Ce nom à la consonance typiquement alsacienne désigne une fête païenne se déroulant pendant la période d’Ostara (fête païenne célébrée autour de l’équinoxe de printemps). Elle est pratiquée dans plusieurs villages du nord de l’Alsace, mais également dans le sud de l’Allemagne et en Suisse alémanique (la partie germanophone de la Suisse). On peut tracer son origine au moins jusqu’au VIIIesiècle, sous le règne de Charlemagne, mais il est probable que cette tradition soit encore antérieure.

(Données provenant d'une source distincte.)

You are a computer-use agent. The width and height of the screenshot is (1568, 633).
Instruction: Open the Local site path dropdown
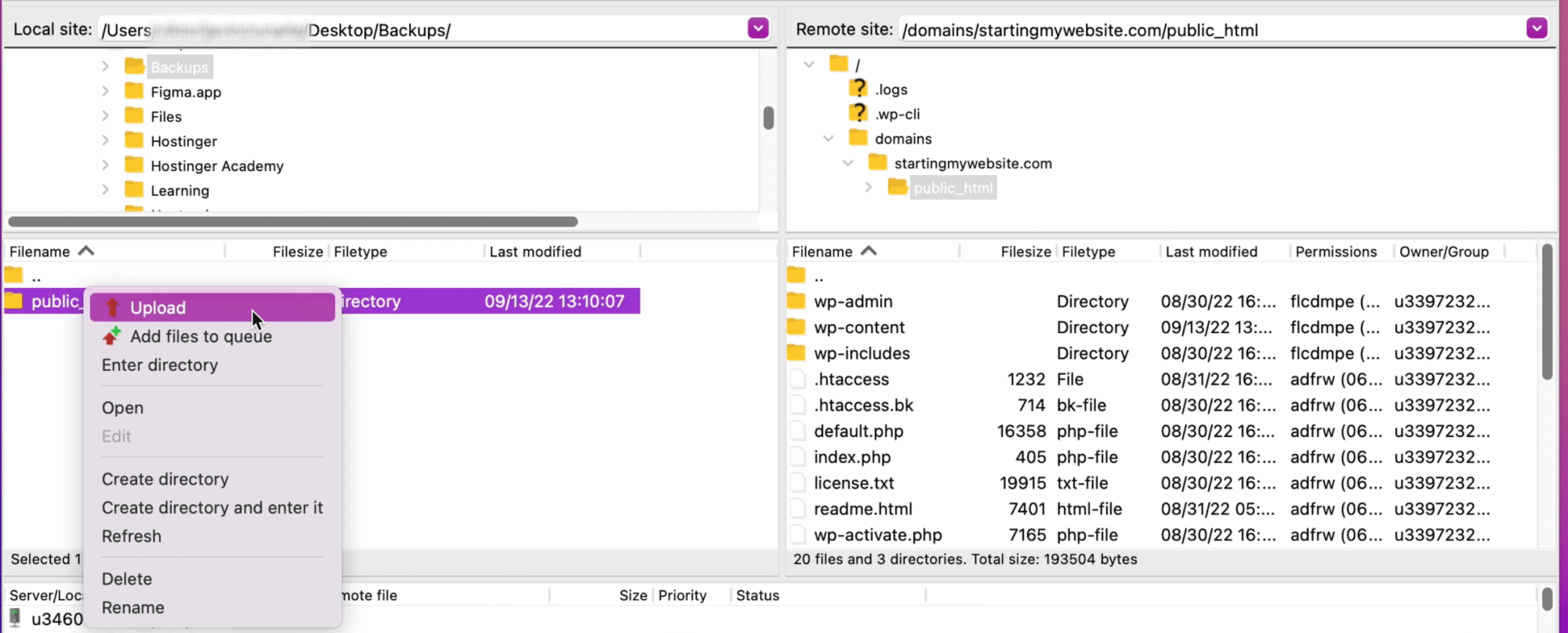[x=757, y=29]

Le soir de la cérémonie, les villageois se rendent jusqu’au lieu du bûcher, armés de baguettes de bois souples, souvent en noisetier ou en châtaignier. Ils ont également avec eux des disques en bois (ou Schiewe, qui ont donné leur nom à cette fête), percés en leur milieu. Un disque est fixé sur le bâton, puis déposé dans les flammes, jusqu’à que ses bords plus fins s’enflamment. Alors les lanceurs se dirigent vers les tremplins, font tournoyer le bâton au-dessus de leur tête et le frappent contre l’un de ces tremplins. Le disque se sépare alors du bâton, et dans une gerbe d’étincelles part dans les airs, décrivant une courbe lumineuse magnifique avant de s’éteindre dans la vallée.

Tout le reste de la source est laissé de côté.